Some of the complaints echoed concerns raised last year about potential neglect of school facilities and grounds since the district privatized its janitorial contracts. Many schools now have part-time engineers and a reduced custodial staff and rely on private contractors and district facilities crews for salting and snow removal.

We’re Cassie Walker Burke, Adeshina Emmanuel and Yana Kunichoff, and we round up Chicago education news every week — just for you. Please send any tips or story ideas our way: chicago.tips@chalkbeat.org. And support local journalism! Sign up for our newsletter, here, and share it with a friend.

One more reminder: Chalkbeat Chicago is regularly live-tweeting events and meetings on Twitter. Follow us @ChalkbeatCHI, @cassiechicago, @public_ade, and @yanazure.

The Week in Review

High hopes in Englewood: Can a new $85 million state-of-the-art high school heal years of school closings and help revitalize Englewood, a black community on the South Side wracked by an exodus of residents and still reeling from the foreclosure crisis? Chalkbeat Chicago traveled to Englewood for a closer look at how decisions on schools can bring a community hope — and despair.

State education chief out: Thursday was state Superintendent of Education Tony Smith’s last day leading the Illinois State Board of Education. No word yet from Gov. J.B. Pritzker about a replacement. Here’s more from Chalkbeat Chicago.

Minding the gap: In Chicago, African-American and Latino students often lag behind their white and Asian peers in test scores, graduation rates, and college enrollment. We asked candidates for mayor how they would forge a more equitable school district and boost achievement of black and brown students. Read their responses at Chalkbeat Chicago.
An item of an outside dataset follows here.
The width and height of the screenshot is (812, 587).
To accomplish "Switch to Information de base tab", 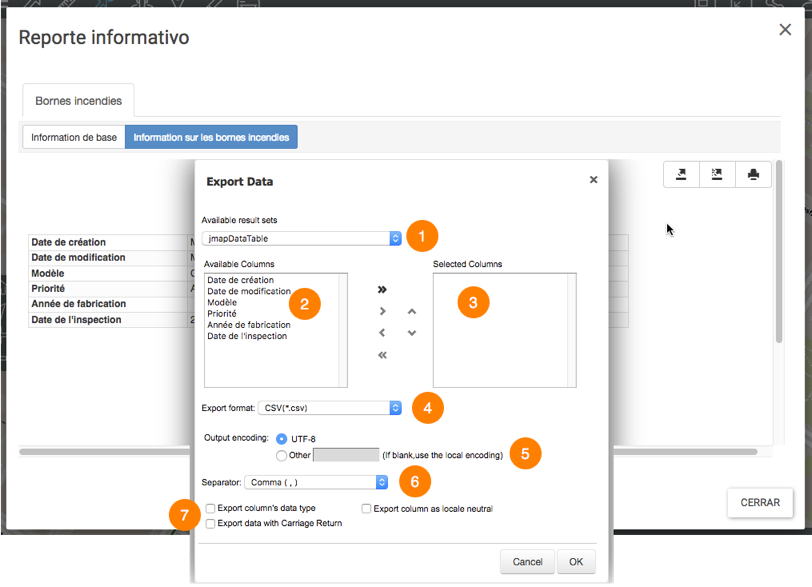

Yes, Chicago voters really care about schools: Corruption. Race relations. Police reform. Chicagoans in a recent mayoral poll ranked school quality as a bigger issue than all those problems. Here’s a closer look at the numbers from Chalkbeat Chicago.
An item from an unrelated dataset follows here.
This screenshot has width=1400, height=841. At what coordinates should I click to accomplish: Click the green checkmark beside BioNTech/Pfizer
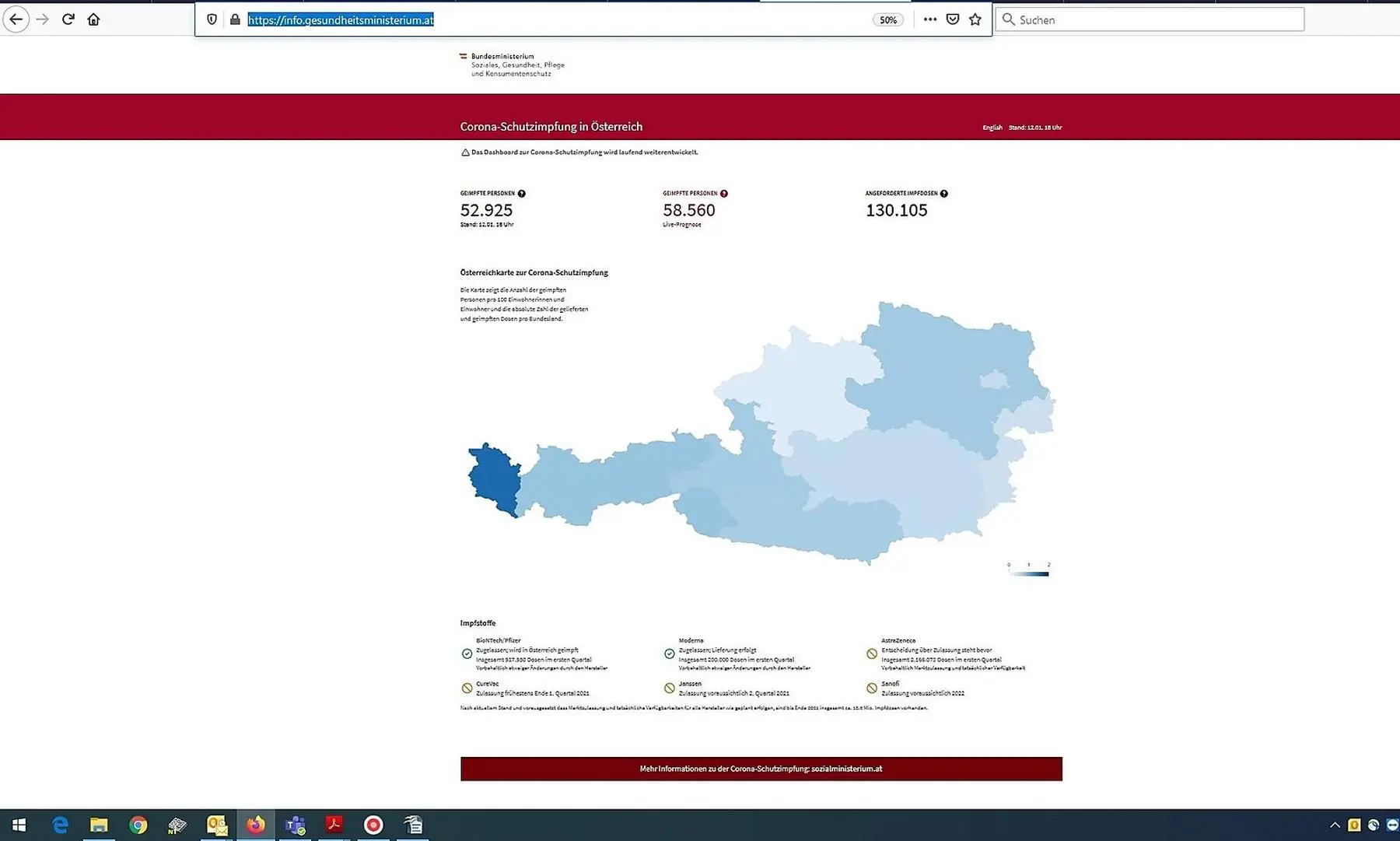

An artful perspective on school quality: Should student enrollment in arts courses factor into a school’s rating? The Illinois Arts Indicator Work Group thinks so. If the state board of education adopts the task force’s recommendation, Illinois would become only the second state to use a distinct arts indicator when evaluating schools. Chalkbeat Chicago reports.

The story behind the data: Chalkbeat Chicago interviewed author Emily Krone Phillips and chief equity office Maurice Swinney about a data point that reshaped Chicago high schools: “Freshmen On-Track,” which predicts whether students would ultimately graduate based on their first year in high school. Swinney, former principal at Tilden Career Community Academy, is featured in Phillips new book, “The Make-or-Break Year: Solving the Dropout Crisis One Ninth Grader at a Time.” Here’s an excerpt.

Plans for success: Two years ago, the school district began requiring high schoolers to come up with a plan for after high school via the “Learn. Plan. Succeed.” program. This week, the district debuted progress reports for the program to help sophomores and juniors set and reach their goals. Read more at WTTW.

Looking Forward

Chicago elections: In addition to our voter guide, we’re proud to be part of the Chi.Vote collective, joining the Better Government Association, Block Club Chicago, The Tribe, Chicago Reporter, the Daily Line, and others in creating a one-stop voter education site for Chicagoans. The site has a helpful FAQ, links to all those forums, a quiz to test your political know-how, and articles, including ours, to help you make your decisions. Good luck.

#HighFive

This week’s #HighFive goes to the Dancing Safe Passage Dude. The district’s Twitter account for High School Network 16 posted a short video of the safe passage worker busting a move in the snow on Tuesday at a time many other Chicagoans were fretting at the snow blanketing the ground and falling temperatures.“Thank you Safe Passage for keeping us moving!” the account Tweeted. The school district wasn’t able to provide us his name, only saying he works at South Shore High School.